ABOUT THIS TASK: Look at each line of the listing. Copy those that hold the string "agent".

DATASET:
★ ★ ★ ★ ★
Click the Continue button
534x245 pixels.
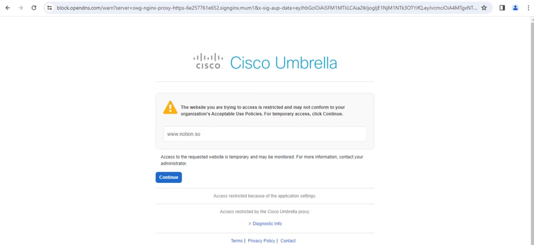click(168, 177)
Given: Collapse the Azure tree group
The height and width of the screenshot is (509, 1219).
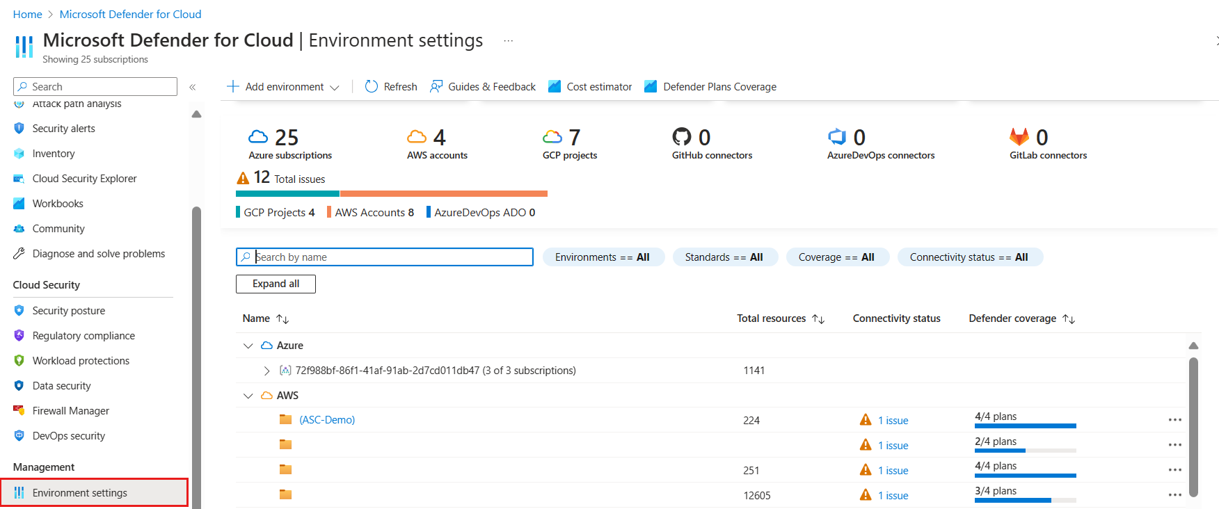Looking at the screenshot, I should coord(248,346).
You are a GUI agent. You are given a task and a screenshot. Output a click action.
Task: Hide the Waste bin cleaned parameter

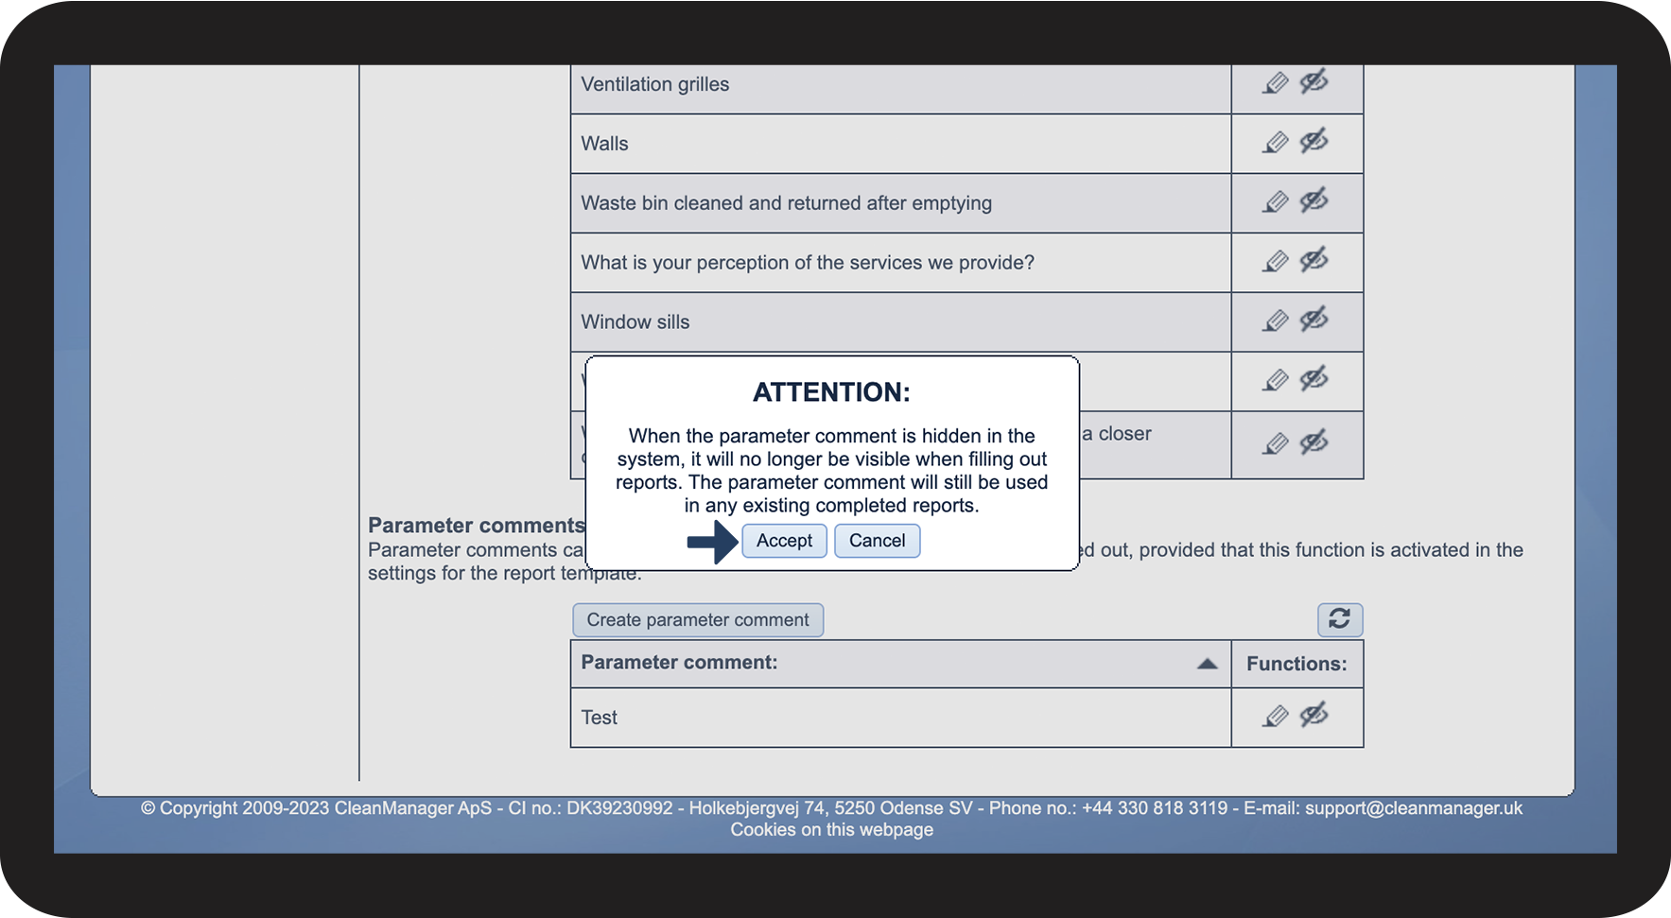pyautogui.click(x=1314, y=200)
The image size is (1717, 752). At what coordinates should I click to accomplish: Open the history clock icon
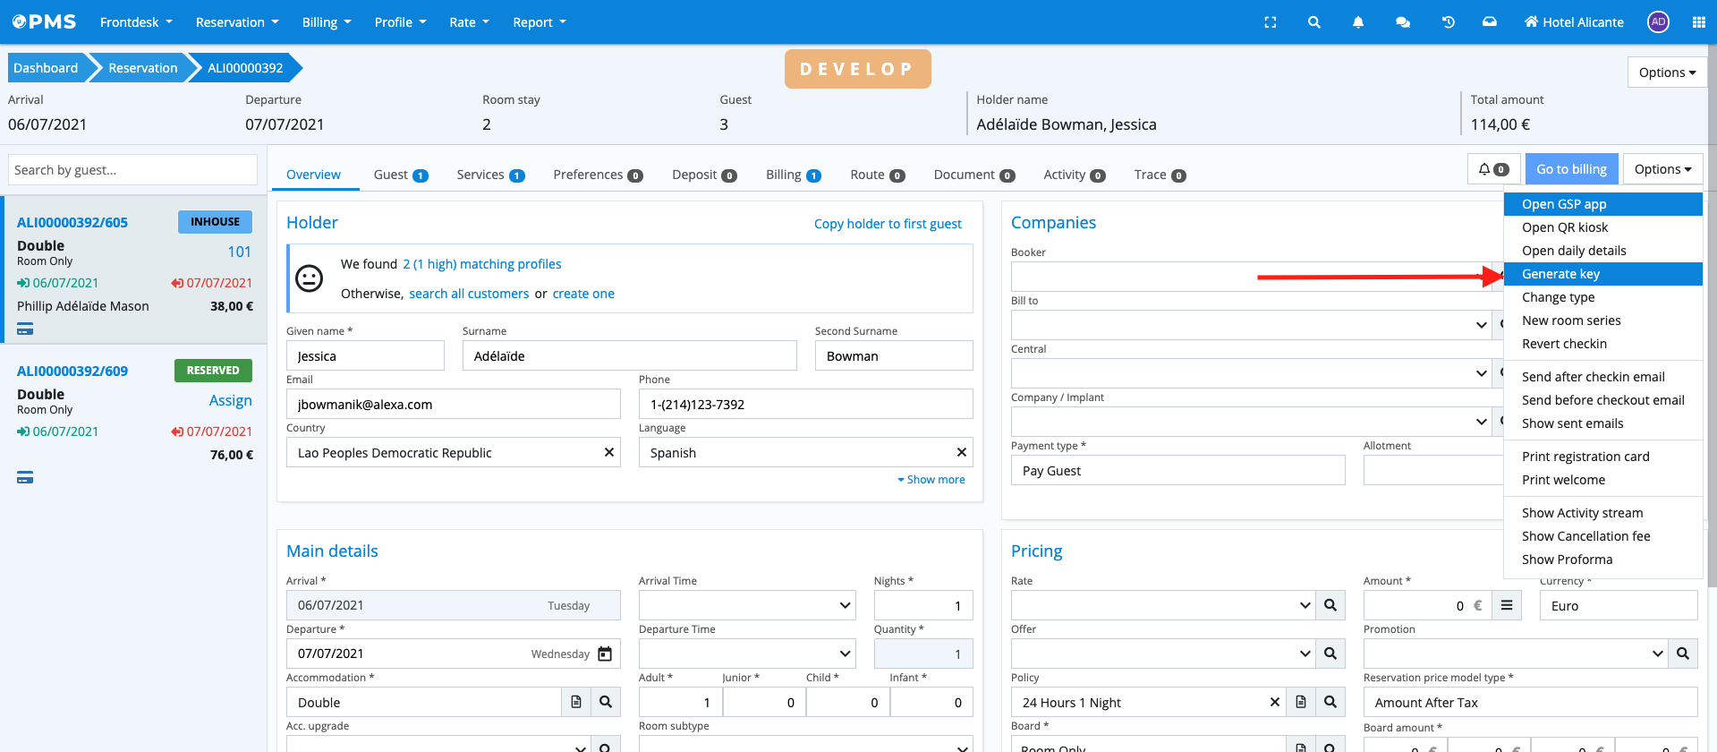pos(1448,22)
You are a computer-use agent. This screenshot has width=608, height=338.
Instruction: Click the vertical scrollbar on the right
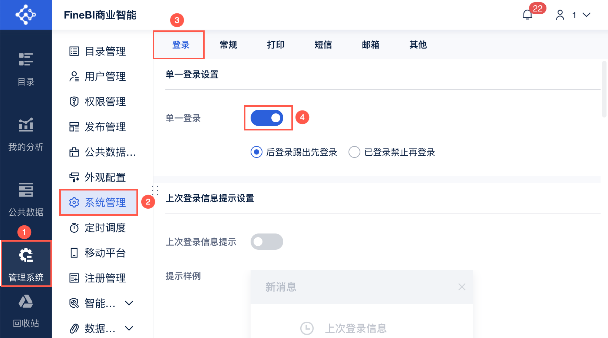pos(604,89)
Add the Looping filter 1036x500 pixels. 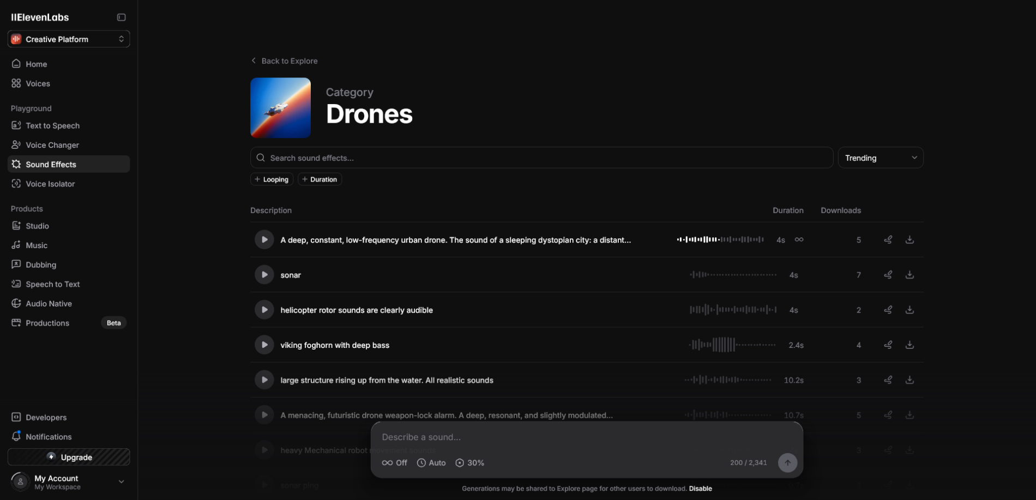(272, 179)
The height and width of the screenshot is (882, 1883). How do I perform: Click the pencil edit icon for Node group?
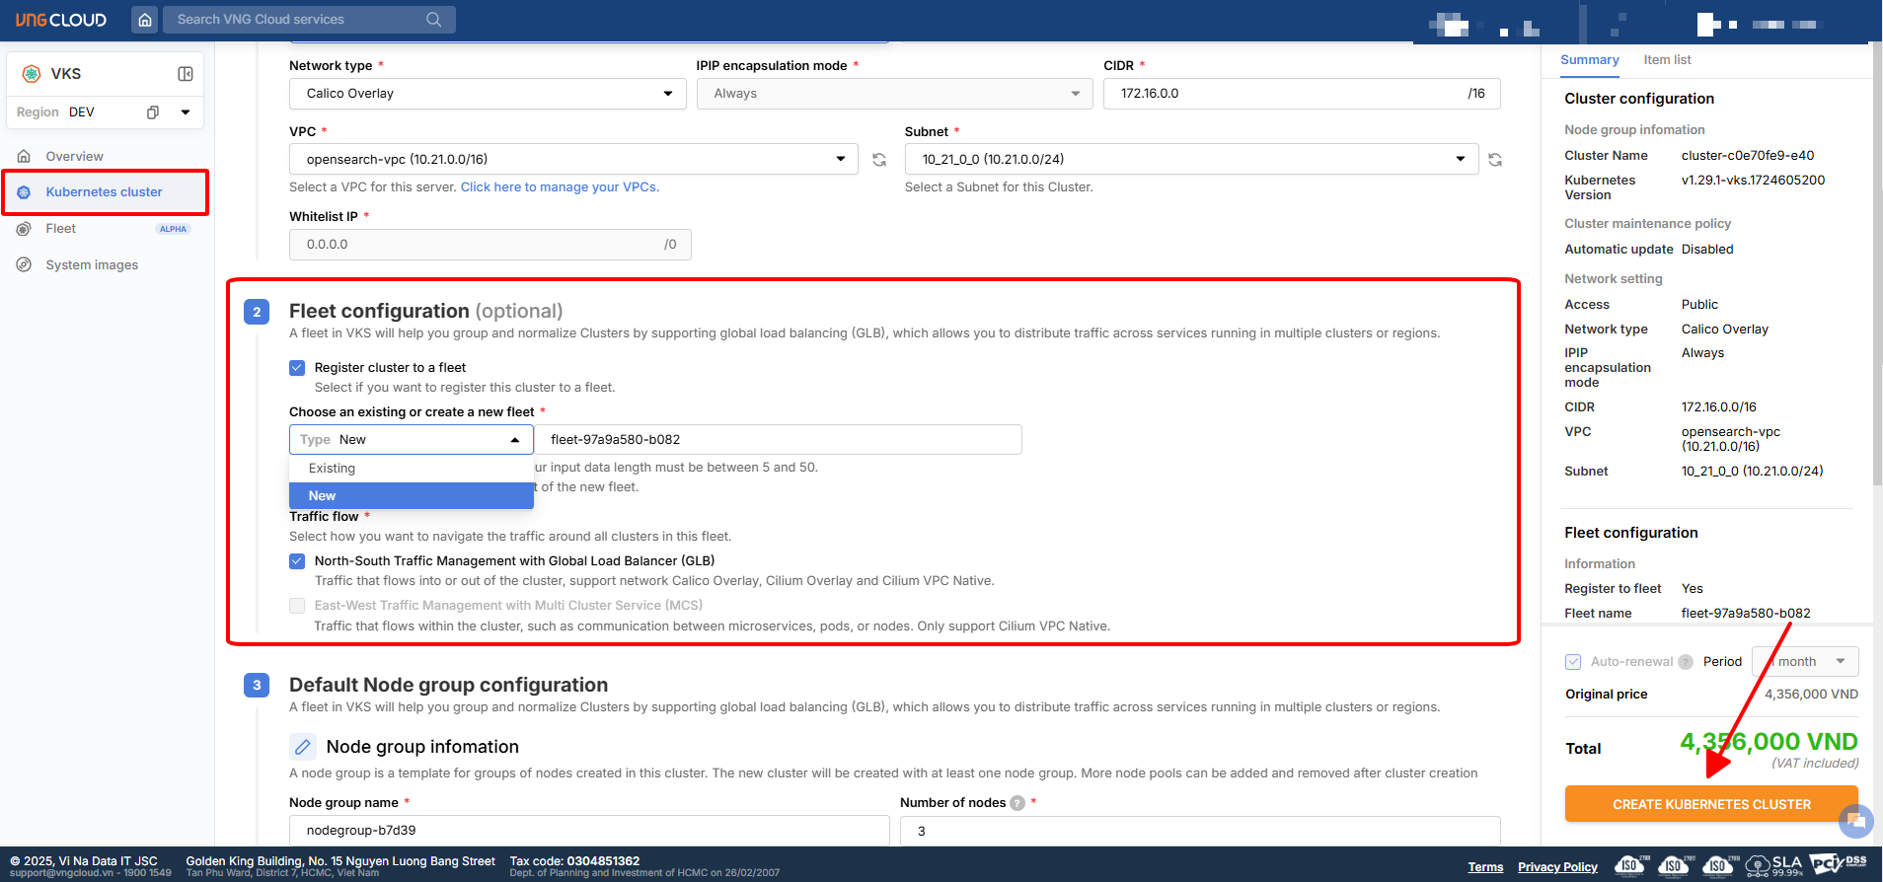[x=303, y=747]
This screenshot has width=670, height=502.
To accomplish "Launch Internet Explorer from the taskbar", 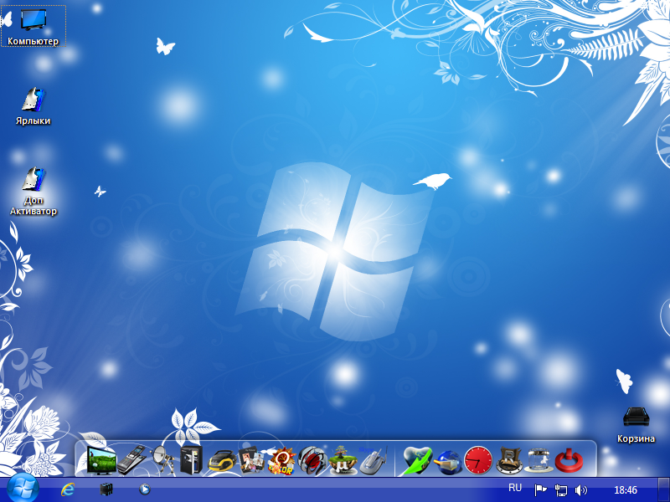I will 69,491.
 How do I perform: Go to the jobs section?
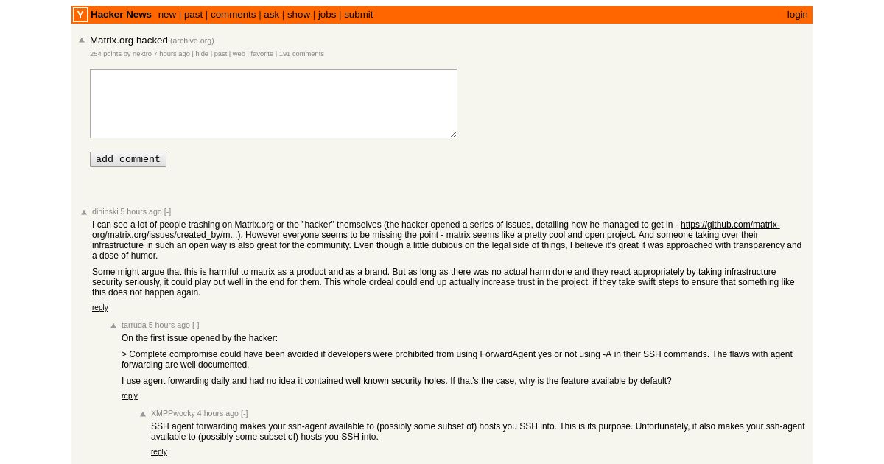tap(327, 15)
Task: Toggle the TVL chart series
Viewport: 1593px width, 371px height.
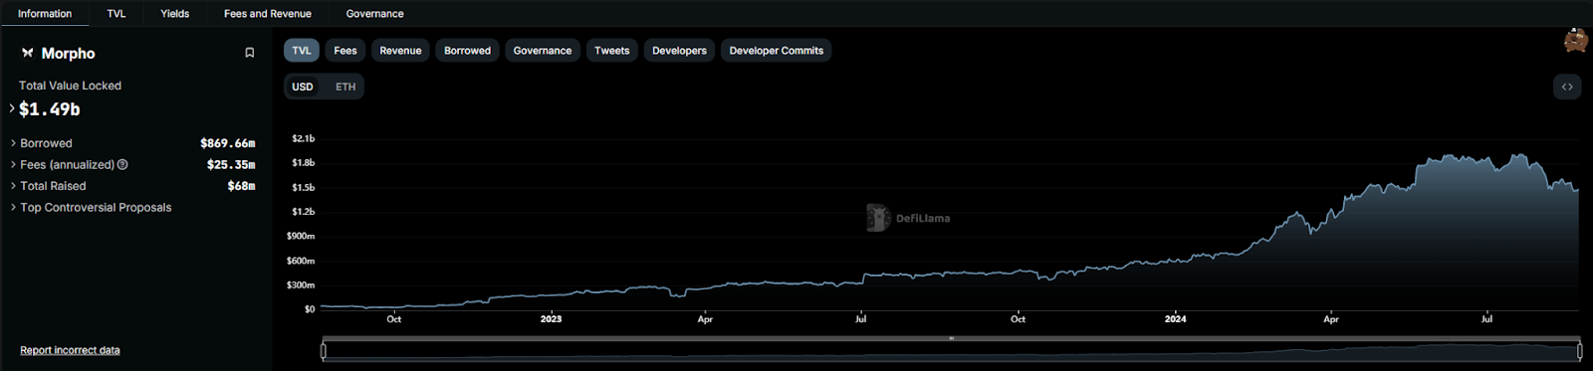Action: tap(302, 51)
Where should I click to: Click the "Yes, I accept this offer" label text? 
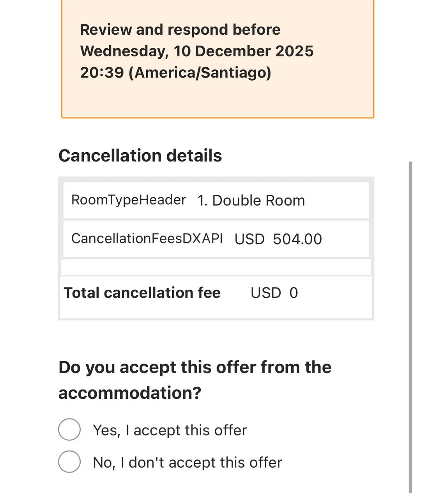click(x=170, y=430)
★ ★ ★ ★ ★
PROBLEM SOLUTION:
You are a GUI agent. You are given a task and a screenshot. Output a click action.
You are a computer-use agent. This screenshot has width=608, height=338.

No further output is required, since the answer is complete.